On Jan. 5, a petition appeared on the White House website calling on the government of Turkey to open its border with Armenia for refugees from Syria.
"The road from Syria to Armenia goes through Turkey, which closed its border with Armenia in 1993. It creates a big problem for Armenian refugees," the petition reads. "Thus, we are kindly asking to call Turkey to open the land border with Armenia (at least, for refugees) without any preconditions. There shouldn't be closed borders in the 21st century."
The petition is one of many posted on the White House website on a wide range of issues. "The right to petition the government is guaranteed by the First Amendment of the United States Constitution," the White House explains. "If a petition gets enough support, White House staff will review it, ensure it's sent to the appropriate policy experts and issue an official response."
This petition requires 100,000 signatures by Feb. 4 to be worthy of a White House review, and had only received 708 by the time this article was written.

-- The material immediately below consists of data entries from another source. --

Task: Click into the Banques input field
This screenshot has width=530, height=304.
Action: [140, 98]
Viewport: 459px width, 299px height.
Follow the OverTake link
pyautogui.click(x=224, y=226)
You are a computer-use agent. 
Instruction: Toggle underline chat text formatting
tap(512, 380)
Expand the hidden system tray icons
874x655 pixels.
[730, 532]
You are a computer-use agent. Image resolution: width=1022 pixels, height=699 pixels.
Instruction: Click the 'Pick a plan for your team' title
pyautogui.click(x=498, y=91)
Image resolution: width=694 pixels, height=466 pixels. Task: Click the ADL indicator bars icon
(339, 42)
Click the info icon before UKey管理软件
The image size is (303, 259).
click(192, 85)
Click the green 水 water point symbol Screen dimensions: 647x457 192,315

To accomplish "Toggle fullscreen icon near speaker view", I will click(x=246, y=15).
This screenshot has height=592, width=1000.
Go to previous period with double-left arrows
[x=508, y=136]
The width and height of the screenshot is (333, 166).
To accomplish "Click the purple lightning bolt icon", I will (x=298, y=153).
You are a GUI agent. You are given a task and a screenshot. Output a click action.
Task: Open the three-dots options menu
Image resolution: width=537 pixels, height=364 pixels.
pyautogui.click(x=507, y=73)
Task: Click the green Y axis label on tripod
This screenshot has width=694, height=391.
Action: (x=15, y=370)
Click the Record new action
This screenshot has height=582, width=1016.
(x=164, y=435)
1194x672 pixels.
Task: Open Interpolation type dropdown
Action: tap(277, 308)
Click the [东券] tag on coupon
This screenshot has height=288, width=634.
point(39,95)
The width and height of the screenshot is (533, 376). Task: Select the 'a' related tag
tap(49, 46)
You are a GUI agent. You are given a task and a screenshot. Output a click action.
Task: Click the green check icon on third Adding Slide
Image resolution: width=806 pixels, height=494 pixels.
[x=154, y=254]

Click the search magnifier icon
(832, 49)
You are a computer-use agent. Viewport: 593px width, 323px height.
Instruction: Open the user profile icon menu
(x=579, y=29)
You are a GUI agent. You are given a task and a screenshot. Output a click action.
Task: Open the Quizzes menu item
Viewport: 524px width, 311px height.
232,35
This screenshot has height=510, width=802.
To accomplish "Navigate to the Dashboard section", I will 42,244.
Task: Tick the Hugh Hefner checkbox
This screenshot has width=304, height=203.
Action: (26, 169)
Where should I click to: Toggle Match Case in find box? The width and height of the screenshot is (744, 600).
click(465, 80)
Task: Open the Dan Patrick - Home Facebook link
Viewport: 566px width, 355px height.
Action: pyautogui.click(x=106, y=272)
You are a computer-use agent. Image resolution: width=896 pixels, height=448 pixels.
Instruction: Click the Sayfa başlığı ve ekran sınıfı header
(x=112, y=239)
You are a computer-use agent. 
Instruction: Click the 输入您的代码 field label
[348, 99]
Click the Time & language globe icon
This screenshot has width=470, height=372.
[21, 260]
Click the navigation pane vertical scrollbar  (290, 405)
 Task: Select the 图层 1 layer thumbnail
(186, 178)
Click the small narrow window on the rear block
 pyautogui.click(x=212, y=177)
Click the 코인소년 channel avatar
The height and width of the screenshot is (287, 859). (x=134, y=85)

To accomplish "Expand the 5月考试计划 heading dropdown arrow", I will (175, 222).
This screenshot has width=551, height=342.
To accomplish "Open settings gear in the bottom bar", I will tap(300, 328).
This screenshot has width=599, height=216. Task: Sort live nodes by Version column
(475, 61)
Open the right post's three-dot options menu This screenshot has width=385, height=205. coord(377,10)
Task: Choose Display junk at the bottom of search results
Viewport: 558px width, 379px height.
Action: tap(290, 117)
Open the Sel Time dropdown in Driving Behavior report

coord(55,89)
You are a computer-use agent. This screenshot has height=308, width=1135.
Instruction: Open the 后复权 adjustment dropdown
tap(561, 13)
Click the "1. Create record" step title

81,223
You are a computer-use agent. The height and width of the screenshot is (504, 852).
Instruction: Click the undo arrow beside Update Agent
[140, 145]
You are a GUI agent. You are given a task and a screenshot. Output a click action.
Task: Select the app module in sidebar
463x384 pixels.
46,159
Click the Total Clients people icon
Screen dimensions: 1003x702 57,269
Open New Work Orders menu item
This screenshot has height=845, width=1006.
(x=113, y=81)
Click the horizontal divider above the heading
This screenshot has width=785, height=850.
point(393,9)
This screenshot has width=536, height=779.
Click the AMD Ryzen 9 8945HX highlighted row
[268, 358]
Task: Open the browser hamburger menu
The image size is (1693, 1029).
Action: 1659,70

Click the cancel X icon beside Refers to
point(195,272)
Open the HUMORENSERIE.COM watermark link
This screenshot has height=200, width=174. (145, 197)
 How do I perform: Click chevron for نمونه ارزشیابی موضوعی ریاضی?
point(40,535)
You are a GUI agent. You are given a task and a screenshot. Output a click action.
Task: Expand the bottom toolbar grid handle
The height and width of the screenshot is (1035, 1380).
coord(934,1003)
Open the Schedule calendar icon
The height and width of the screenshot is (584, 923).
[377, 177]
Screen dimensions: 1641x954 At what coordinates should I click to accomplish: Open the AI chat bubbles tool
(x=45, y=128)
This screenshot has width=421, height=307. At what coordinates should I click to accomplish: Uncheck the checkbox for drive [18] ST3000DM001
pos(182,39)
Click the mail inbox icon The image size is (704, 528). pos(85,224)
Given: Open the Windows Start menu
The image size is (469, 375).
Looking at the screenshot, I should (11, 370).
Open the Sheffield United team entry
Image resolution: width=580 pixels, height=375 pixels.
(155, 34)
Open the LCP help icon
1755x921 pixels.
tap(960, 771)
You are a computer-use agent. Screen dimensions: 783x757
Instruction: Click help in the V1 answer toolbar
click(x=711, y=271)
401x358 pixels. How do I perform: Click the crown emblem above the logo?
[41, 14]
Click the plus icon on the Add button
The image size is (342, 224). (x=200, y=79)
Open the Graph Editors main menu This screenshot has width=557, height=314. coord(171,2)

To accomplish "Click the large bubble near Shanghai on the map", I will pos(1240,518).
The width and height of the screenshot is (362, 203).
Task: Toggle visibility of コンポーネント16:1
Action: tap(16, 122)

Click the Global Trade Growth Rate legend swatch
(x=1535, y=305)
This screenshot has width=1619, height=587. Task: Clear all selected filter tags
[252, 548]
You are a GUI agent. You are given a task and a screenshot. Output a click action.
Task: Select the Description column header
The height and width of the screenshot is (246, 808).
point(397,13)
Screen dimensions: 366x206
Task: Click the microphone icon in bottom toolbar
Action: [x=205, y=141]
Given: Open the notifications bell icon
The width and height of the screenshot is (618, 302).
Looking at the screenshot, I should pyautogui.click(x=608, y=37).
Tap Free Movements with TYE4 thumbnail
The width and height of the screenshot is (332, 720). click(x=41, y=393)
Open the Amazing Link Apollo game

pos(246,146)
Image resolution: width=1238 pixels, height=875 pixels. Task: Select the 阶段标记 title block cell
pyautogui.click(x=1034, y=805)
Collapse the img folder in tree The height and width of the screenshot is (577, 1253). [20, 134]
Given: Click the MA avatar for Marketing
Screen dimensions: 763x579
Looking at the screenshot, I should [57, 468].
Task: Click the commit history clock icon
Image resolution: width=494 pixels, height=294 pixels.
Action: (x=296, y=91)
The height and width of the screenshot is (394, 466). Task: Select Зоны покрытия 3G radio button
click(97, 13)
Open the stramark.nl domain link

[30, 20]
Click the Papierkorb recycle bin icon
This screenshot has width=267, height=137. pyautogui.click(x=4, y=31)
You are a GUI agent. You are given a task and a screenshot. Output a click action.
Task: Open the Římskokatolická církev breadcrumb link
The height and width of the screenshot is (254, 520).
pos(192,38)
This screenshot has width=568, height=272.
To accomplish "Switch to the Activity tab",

Although the petition is not a declaration of US policy, and unlikely to get enough signatures to even motivate a review by the White House, the Turkish Foreign Ministry nonetheless felt the need to respond.
The ministry's statement categorically rejected any implied accusation by this petition that the closed status of the Turkey-Armenian border jeopardizes the lives of Armenian-Syrians in war-torn Syria, where the United Nations estimates more than 60,000 lives have already been lost.
"It's worth stressing that Turkey is providing shelter to more than 150,000 Syrians without any discrimination based on their religion, language, race or ethnic origin, and that a large number of Armenians fleeing Syria have already reached Armenia in a variety of ways — including passage from Turkey," the statement read.